Emma bostezó y se dirigió hacia la cocina.
– Ven aquí -le dijo en voz baja.
Elin dormía en sus brazos con la boca abierta.
– ¿Qué quieres?
– Siéntate.
Emma parecía sorprendida, pero se sentó a su lado en el sofá y recogió las piernas. Johan se volvió hacia ella. En el cuarto no se oía ni una mosca, era como si la mujer presintiera que tenía algo importante que decirle.
– Esto no puede seguir así -dijo Johan tranquilo y sosegado, y en la mirada de Emma se reflejó cierta inquietud.
– ¿Qué?
Johan no respondió; se incorporó, entró a oscuras en el dormitorio y acostó con cuidado a Elin en la cuna. La niña siguió dormida. Cerró la puerta y volvió al cuarto de estar.
Emma, intranquila, lo siguió con la mirada. Johan se sentó en el sofá y le abarcó circunspecto la cara entre sus manos.
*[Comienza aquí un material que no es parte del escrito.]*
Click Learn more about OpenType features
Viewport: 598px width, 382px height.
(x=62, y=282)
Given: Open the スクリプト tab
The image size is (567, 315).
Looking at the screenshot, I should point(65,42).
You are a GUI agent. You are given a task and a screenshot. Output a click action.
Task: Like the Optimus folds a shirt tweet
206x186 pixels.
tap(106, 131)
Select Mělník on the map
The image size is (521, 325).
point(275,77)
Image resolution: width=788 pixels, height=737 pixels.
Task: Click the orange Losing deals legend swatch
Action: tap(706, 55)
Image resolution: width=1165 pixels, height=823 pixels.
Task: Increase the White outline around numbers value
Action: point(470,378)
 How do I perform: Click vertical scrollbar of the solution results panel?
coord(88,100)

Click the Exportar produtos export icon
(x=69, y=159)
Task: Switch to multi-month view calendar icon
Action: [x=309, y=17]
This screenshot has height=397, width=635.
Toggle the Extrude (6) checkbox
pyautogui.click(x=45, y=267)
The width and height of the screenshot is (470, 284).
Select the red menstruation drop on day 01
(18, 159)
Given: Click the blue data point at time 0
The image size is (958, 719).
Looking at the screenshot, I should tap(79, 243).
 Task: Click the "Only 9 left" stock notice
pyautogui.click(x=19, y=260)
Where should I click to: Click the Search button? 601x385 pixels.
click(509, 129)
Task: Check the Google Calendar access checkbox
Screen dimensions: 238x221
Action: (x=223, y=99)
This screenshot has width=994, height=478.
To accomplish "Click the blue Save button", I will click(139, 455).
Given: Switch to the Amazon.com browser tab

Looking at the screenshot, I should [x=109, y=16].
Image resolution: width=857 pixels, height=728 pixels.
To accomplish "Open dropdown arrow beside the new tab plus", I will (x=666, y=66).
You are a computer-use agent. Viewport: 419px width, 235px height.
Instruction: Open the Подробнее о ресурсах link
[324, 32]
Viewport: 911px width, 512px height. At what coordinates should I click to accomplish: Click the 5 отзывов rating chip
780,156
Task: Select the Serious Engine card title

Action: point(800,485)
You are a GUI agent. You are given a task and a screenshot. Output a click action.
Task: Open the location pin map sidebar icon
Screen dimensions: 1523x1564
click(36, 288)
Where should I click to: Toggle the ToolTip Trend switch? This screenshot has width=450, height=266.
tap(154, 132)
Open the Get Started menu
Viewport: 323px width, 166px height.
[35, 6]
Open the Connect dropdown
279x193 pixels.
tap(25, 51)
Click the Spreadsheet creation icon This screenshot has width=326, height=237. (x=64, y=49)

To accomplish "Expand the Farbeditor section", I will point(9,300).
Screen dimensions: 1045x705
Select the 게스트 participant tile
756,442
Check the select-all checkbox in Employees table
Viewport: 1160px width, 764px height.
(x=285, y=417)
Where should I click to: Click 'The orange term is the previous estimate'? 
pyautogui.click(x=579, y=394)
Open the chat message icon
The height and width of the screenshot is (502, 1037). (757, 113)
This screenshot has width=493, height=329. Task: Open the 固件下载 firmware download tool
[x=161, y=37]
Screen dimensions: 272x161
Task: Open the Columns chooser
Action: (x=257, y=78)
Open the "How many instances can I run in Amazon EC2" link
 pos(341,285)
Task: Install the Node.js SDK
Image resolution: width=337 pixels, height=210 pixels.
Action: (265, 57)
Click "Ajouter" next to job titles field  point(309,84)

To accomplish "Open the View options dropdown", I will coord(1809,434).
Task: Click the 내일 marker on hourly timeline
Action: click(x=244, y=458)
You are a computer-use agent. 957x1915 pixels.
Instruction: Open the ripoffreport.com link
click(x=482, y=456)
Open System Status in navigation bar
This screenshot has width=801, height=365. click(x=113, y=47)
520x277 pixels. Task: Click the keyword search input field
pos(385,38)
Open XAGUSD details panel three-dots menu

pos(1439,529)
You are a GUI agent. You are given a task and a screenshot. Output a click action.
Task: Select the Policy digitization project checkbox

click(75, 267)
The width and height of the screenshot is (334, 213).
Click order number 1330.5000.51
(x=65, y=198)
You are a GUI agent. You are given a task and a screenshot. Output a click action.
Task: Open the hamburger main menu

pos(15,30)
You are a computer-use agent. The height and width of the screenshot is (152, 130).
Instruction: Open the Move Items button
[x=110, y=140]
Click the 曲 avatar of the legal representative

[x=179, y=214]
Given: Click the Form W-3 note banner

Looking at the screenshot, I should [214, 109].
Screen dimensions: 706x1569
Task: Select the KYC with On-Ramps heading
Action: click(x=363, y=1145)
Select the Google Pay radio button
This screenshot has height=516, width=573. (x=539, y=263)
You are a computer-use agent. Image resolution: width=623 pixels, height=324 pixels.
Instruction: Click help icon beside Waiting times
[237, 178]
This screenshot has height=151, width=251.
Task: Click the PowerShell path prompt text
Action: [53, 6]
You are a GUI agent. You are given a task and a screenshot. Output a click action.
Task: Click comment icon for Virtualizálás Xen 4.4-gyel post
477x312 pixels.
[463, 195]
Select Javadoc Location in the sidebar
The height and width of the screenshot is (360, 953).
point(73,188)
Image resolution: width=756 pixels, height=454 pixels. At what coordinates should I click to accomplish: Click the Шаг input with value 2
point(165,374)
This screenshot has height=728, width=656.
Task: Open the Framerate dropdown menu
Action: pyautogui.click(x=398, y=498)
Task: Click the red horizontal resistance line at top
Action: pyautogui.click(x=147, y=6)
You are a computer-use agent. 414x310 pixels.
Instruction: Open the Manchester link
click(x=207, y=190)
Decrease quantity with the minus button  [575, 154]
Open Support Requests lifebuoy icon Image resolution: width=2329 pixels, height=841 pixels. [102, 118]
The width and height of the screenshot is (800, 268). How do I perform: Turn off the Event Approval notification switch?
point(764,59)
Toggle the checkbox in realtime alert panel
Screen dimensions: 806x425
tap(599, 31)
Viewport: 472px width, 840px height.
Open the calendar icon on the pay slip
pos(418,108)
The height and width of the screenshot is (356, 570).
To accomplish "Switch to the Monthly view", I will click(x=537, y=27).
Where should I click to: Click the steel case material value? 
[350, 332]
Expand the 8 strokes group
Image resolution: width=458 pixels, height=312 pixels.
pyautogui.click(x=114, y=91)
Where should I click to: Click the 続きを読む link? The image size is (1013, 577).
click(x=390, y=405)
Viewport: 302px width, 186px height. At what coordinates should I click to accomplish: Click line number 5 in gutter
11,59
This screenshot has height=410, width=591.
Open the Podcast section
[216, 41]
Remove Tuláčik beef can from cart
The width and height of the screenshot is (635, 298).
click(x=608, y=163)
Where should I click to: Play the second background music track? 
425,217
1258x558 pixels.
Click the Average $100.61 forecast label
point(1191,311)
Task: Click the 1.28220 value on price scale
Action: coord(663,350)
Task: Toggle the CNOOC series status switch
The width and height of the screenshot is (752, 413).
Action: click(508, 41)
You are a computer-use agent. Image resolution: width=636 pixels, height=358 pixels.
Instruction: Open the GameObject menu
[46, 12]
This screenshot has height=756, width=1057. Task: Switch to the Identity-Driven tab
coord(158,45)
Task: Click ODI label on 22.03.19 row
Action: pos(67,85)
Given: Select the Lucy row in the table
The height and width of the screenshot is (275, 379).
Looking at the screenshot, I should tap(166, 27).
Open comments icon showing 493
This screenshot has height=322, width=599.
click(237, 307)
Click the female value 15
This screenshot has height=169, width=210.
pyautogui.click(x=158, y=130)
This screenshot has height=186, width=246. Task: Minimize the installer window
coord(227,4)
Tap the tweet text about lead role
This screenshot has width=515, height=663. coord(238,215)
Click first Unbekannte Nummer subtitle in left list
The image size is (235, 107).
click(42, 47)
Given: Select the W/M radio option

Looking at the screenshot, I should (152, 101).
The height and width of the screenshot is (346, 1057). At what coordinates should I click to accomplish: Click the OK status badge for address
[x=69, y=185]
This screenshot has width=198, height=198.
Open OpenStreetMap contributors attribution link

– Quiero trasladarme a vivir aquí -manifestó tranquilo-. Quiero vivir contigo y con Elin, vosotras sois mi familia. No puedo esperar más. Lo del trabajo y eso, ya se arreglará. Tienes que permitirme que os cuide, que pueda ejercer de padre de verdad y ser también como un segundo padre para Sara y Filip. Quiero ser tu marido. ¿Te quieres casar conmigo?
Emma lo miró sin saber qué decir. Pasaron unos segundos. Empezaron a rodarle las lágrimas por las mejillas. Aquella reacción no era precisamente la que él había esperado.
– Vamos, cariño.
Se inclinó hacia delante y la abrazó. Emma lloraba entre sus brazos.
– ¿Tan amenazadora es mi petición? -preguntó con una tímida sonrisa.
– Estoy tan cansada -gimió ella-. Tan harta…
Johan no sabía realmente qué decir y continuó con cierta torpeza acariciándole la espalda. De pronto, Emma empezó a besarlo en el cuello cada vez con más pasión. Se apartó la melena y buscó ávidamente su boca. Mantuvo en todo momento los ojos cerrados. El deseo prendió en él en cuestión de segundos y lo empujó a echarse impetuosamente sobre ella en el sofá. La besó ardientemente, casi mordiéndole los labios. Emma respondió jadeando y, con una sacudida violenta, le rodeó la espalda con sus piernas. Hicieron el amor en el sofá, contra la mesa, casi subidos a la ventana y, por fin, en el suelo. Luego, tumbado en el suelo y con la cabeza de Emma apoyada en el brazo, vio que tenía la parte baja de la mesa a sólo unos milímetros de su frente sudorosa. Sonrió y la besó en la mejilla.